With growing geopolitical competition over the uranium cycle, the UK must take action now to ensure its stability of supply.
Since the end of the Second World War, the UK’s electricity generation and infrastructure has been built around fossil fuels. This system has faced two energy crises: in the 1970s, when the Arab oil-producing countries sought to embargo oil supplies; and the oil price shock of 1990 in response to the Iraqi invasion of Kuwait. In both cases, the UK failed to diversify its fossil fuel supply away from unstable countries. In contrast, France embarked on a large reactor build programme from the 1970s and, as a result, largely decarbonised its energy industry in the process, laying the foundations for its current energy independence.
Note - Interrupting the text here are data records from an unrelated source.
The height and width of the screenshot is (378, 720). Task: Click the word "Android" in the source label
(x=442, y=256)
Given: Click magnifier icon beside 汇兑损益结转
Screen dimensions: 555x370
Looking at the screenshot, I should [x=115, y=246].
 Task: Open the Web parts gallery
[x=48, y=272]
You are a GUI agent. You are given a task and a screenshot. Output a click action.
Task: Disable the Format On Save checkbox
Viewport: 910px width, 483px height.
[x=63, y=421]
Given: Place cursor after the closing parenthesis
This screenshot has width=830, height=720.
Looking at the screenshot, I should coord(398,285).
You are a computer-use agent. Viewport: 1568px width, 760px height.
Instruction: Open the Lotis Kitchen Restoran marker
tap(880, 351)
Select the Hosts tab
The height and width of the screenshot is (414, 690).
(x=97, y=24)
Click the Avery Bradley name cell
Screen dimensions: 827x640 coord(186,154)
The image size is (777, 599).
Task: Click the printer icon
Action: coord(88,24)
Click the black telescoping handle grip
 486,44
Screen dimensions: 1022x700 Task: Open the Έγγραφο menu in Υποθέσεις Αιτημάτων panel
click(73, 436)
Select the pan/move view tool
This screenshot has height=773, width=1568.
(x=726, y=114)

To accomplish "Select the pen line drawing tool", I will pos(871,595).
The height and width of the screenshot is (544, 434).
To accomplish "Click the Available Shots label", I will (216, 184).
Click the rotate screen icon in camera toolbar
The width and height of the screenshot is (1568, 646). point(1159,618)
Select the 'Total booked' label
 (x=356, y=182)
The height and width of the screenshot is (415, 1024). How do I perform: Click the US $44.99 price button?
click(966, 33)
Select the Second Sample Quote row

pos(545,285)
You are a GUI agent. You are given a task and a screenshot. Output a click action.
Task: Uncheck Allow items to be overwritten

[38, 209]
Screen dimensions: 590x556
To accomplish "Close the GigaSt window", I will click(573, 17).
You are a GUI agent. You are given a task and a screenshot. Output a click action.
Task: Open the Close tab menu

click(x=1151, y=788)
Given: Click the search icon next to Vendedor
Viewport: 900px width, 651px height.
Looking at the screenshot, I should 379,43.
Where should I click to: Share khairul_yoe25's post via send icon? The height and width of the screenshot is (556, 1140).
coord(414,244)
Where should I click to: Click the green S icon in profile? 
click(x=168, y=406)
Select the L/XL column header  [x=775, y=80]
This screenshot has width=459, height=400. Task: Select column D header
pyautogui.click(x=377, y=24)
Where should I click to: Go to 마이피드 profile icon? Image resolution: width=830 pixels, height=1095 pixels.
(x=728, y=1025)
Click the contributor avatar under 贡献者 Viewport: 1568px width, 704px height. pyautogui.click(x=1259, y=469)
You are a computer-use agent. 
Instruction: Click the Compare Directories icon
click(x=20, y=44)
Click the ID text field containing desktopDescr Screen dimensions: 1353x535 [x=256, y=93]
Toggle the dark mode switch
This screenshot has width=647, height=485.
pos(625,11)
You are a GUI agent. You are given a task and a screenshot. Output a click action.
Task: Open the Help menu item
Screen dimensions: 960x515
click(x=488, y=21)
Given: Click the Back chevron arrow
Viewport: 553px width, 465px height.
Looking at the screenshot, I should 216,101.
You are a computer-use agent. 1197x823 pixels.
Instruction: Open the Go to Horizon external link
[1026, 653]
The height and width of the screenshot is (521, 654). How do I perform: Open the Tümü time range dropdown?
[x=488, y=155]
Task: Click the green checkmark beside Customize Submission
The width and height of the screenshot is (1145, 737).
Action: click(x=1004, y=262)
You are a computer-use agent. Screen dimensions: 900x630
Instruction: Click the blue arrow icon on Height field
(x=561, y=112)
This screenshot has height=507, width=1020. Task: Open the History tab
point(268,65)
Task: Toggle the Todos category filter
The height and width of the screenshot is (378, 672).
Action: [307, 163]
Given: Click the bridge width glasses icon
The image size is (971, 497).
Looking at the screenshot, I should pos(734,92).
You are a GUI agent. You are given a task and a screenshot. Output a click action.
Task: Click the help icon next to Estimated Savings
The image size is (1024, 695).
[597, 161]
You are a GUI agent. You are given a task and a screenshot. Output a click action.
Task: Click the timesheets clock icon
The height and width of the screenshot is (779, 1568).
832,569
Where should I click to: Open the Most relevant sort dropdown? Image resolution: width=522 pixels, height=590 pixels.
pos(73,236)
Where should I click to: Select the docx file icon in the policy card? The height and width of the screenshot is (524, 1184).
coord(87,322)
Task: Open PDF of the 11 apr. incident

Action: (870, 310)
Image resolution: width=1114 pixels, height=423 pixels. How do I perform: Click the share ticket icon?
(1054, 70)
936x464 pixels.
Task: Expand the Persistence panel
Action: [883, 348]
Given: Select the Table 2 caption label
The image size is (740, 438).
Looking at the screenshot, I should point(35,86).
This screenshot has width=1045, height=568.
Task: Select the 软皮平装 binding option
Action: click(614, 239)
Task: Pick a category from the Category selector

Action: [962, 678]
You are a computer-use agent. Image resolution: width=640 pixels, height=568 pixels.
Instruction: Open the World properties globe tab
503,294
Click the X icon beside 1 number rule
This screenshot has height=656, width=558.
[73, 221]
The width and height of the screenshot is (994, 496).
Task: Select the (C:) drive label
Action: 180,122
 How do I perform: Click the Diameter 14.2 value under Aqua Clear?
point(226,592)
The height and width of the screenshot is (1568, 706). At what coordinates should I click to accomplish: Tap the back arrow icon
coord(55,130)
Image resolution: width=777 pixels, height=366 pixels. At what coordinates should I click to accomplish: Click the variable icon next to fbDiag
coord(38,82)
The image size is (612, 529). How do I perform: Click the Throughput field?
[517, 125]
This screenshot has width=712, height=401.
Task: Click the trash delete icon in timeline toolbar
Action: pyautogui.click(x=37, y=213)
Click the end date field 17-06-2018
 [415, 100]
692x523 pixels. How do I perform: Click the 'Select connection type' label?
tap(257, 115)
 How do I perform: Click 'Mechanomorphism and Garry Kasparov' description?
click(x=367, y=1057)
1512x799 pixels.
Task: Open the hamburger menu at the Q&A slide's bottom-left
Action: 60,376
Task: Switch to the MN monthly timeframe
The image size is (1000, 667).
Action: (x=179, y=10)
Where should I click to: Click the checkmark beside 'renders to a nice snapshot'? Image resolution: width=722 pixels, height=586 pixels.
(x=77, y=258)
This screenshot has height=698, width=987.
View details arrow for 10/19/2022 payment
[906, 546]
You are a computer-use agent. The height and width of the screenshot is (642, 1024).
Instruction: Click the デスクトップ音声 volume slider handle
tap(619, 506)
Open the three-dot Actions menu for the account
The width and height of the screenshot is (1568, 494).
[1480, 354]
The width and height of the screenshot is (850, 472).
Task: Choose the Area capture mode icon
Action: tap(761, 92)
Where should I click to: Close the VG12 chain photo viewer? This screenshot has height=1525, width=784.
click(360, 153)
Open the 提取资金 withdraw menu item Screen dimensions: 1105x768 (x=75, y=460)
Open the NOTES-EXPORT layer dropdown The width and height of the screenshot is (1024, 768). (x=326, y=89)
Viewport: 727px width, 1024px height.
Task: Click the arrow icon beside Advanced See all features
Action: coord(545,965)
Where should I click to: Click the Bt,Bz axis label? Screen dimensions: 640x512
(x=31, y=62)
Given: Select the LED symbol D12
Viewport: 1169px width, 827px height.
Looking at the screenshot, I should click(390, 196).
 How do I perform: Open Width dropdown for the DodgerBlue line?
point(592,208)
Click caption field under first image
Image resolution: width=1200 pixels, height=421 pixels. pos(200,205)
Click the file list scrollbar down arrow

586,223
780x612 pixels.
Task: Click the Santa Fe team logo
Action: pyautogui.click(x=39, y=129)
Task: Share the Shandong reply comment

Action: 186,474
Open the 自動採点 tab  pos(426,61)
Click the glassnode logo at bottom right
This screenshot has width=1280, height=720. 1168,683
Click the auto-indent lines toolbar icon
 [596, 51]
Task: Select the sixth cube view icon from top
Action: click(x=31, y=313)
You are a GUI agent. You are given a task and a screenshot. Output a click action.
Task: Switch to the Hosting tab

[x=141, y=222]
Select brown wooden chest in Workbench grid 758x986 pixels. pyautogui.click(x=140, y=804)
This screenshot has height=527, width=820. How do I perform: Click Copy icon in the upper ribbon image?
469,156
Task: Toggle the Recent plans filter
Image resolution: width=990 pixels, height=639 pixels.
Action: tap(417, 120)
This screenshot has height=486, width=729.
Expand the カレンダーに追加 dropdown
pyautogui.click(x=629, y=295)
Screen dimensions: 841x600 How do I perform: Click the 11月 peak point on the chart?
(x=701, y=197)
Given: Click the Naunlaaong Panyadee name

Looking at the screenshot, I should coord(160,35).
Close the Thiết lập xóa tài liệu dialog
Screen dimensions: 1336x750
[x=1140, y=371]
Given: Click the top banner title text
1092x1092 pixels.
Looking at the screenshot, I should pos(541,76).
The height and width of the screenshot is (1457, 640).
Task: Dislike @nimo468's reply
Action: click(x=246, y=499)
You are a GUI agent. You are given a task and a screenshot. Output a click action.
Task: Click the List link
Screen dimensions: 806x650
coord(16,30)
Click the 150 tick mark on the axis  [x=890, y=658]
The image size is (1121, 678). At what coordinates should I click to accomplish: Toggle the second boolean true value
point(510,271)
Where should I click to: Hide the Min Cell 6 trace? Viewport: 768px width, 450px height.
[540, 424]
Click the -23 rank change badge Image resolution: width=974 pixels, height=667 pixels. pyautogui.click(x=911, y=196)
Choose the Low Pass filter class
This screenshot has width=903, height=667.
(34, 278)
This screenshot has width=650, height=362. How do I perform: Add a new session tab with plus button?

The full-scale Russian invasion of Ukraine in 2022 has precipitated a third major energy crisis. This time, however, the nature of the crisis is different. Russia’s efforts to deploy energy as a weapon are taking place as the international community is aiming to replace fossil fuels as the primary source of power generation to counter climate change. Currently, 60% of worldwide electricity production is derived from fossil fuels. With the shift to renewable supplies, electricity demand is forecast to double by 2050. Thus, not only are fossil fuels being replaced with the generation of electricity, but electricity is becoming one of our primary energy sources. To achieve these goals, nuclear power represents the only affordable, reliable, sustainable and green solution, but a UK shift to nuclear power faces major challenges.